Sequence analysis of OsAP79
The gene Os10g39300 has one exon and is predicted to encode a hydrolytic AP. The length of the coding sequence (CDS) is 1,185 bp, encoding 394 amino acids (AAs). Its deduced protein is predicted to have a signal peptide at AA 20 and 21, and analysis with PROSITE found that it has two active sites at AA 69 and 267.
To classify Os10g39300 among the AP genes, 96 rice AP protein sequences were selected to generate a phylogenetic tree using the neighbor-joining method of MEGA 4.0, as described by Chen et al. (2009). As a result, they were classified into six groups, among which groups A and D were the largest, while the other four groups contained only two to seven genes (Figure 1b). The sequence alignment analysis found that the protein encoded by Os10g39300 derived from rice lines RBPH16 and OsAP79 had the highest homologous similarity (bootstrap value up to 92). Therefore, Os10g39300 was annotated as OsAP79 . It belongs to category A, which usually has only one or no intron. In addition, OsAP10 , OsAP30 , OsAP63 , OsAP71 ,OsAP78 , OsAP79 , and OsAP81 were placed into the same class and had higher expression levels in the roots than in other tissues or organs (Chen et al. 2009).

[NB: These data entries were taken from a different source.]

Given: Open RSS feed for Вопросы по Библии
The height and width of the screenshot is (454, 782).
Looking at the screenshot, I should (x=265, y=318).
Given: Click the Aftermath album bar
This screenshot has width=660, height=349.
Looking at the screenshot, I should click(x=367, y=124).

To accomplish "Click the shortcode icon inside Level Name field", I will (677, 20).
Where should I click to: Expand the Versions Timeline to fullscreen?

To detect the genomic sequence of OsAP79 in different BPH resistant and susceptible rice varieties/lines, it was amplified and sequenced from four indica resistant varieties, RBPH16, PTB33, RBPH327, and ARC5984; one indica susceptible variety, 9311; and three japonica susceptible varieties, NIP, ZH11, and BaiMao. No differences were detected in the CDS of the four resistant strains and 9311 (Figure S1). However, nine single nucleotide polymorphisms (SNPs) of CDS and four AAs differed between indica and japonicarice varieties/lines (Figure S2). Furthermore, a 204-bp insertion was only detected in the promoter of all sequenced indica lines (RBPH16, PTB33, RBPH327, ARC5984, and 9311) where an auxin-responsive element (AuxRE) was present (Figure S3).

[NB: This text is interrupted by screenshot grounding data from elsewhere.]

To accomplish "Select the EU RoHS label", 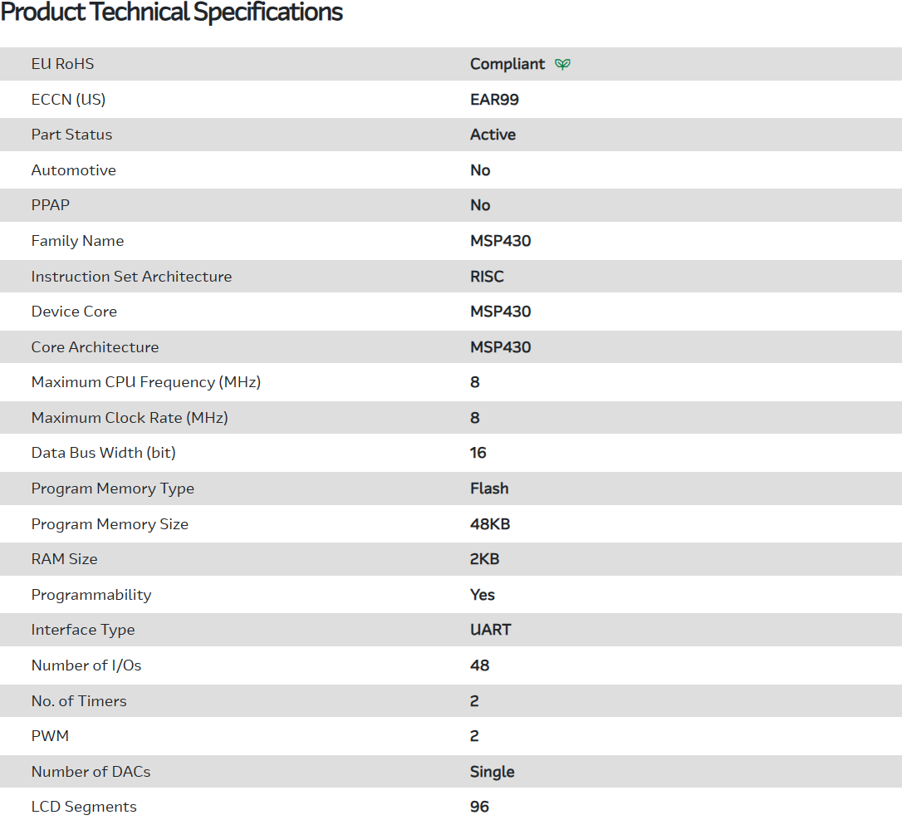I will pos(62,64).
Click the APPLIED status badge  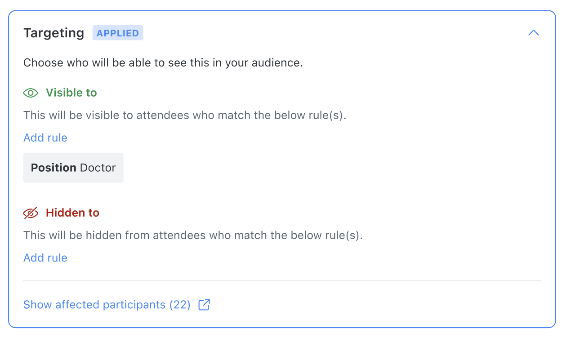point(118,33)
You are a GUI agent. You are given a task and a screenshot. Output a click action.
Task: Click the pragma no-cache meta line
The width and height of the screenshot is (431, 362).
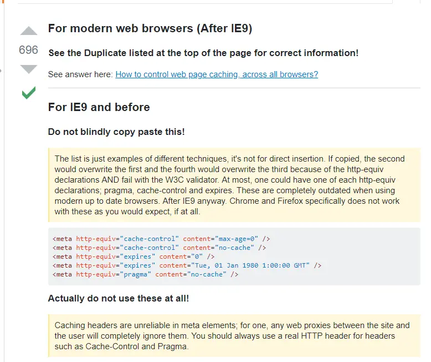(x=145, y=274)
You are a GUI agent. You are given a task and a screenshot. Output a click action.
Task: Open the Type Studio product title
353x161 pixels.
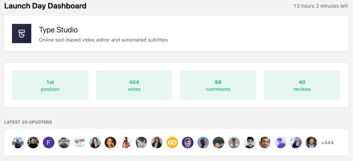58,30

OsAP79 transgenic line development
To verify that OsAP79 is involved in rice resistance to BPH, an OE vector and a knockout pYLCRISPR/Cas9 vector of OsAP79 were generated and transformed into the rice variety NIP. Consequently, 24 OE transgenic seedlings of the T0 generation were generated and quantified by qRT-PCR using ubiquitin as the endogenous reference gene. All the checked seedlings were positive, and most of them (16/24) had one copy of the target gene. Four and two seedlings had four and three copies, respectively (Table S2). The other two seedlings had seven copies each.

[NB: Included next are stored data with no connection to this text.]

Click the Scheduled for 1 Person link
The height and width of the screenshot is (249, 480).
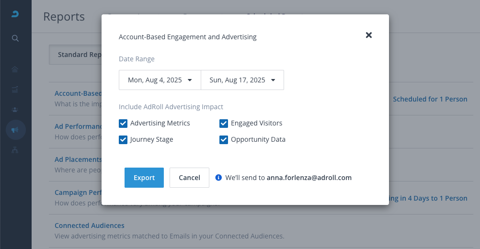(430, 99)
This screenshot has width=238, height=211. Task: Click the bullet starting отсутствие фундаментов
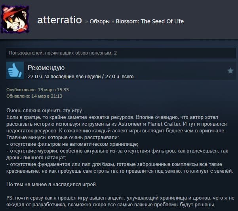click(120, 168)
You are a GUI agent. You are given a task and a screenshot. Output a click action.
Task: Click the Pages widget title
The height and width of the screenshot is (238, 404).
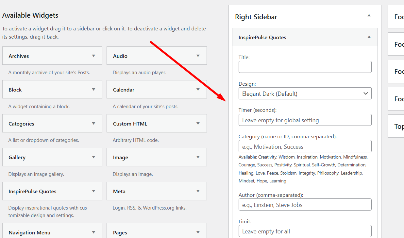120,232
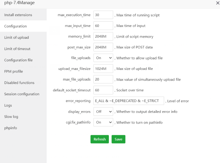
Task: Click the post_max_size input box
Action: pos(103,47)
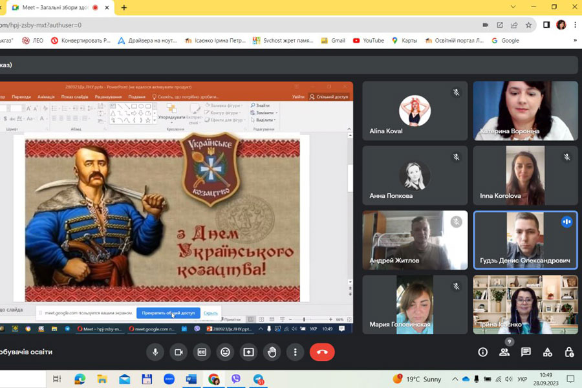Open the YouTube bookmark

pyautogui.click(x=368, y=40)
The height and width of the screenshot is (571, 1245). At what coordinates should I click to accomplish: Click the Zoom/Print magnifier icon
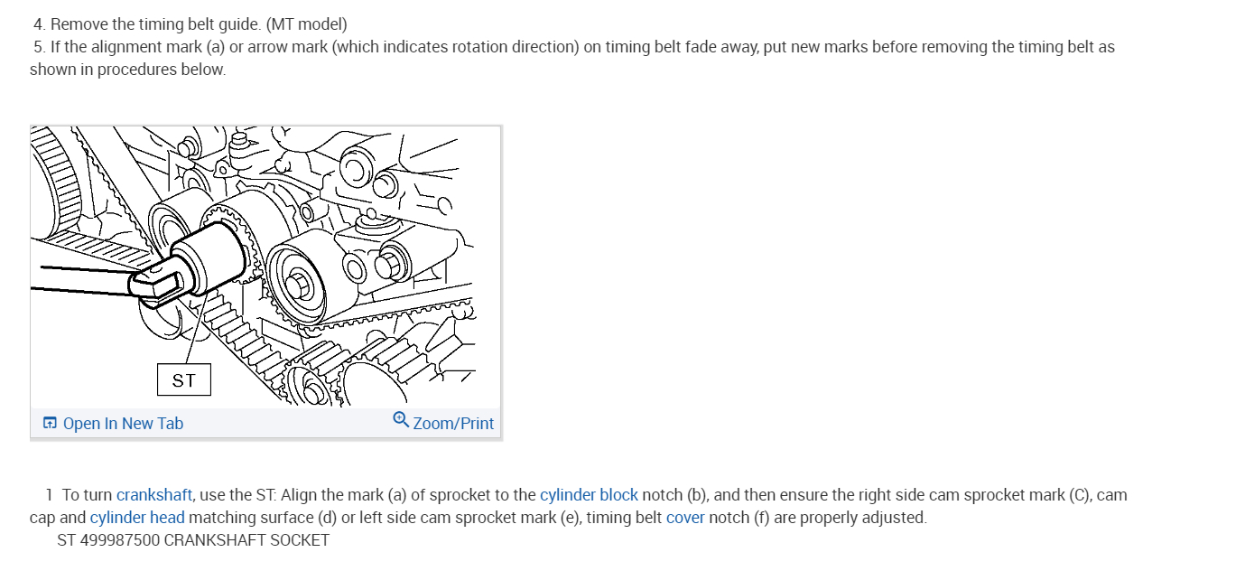[402, 420]
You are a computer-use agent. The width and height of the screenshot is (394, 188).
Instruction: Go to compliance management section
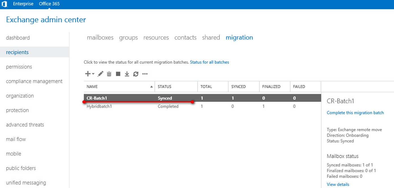34,81
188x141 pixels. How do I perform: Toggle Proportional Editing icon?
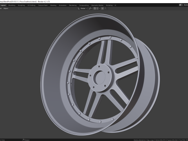(103, 9)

In addition, 21 knockout transgenic seedlings of the T0generation were developed using the CRISPR/Cas9 technique, and 19 (90.5%) seedlings were successfully edited at the target sites verified by sequencing (Table S3). Compared with the wild type (WT), three types of mutations, homozygous, monoallelic and biallelic heterozygous, were detected in the T0 generation. Specifically, the first target site had 1 homozygous, 18 allelic heterozygous, and 2 WT plants, and the second had 6 homozygous and 15 WT plants. Thus, the mutation types, which included the deletion, insertion, or substitution of at least one nucleotide, were achieved. Among these, the 1 bp deletion type ranked first with 61.9% at the first target, and 28.6% at the second target (Figure S4a).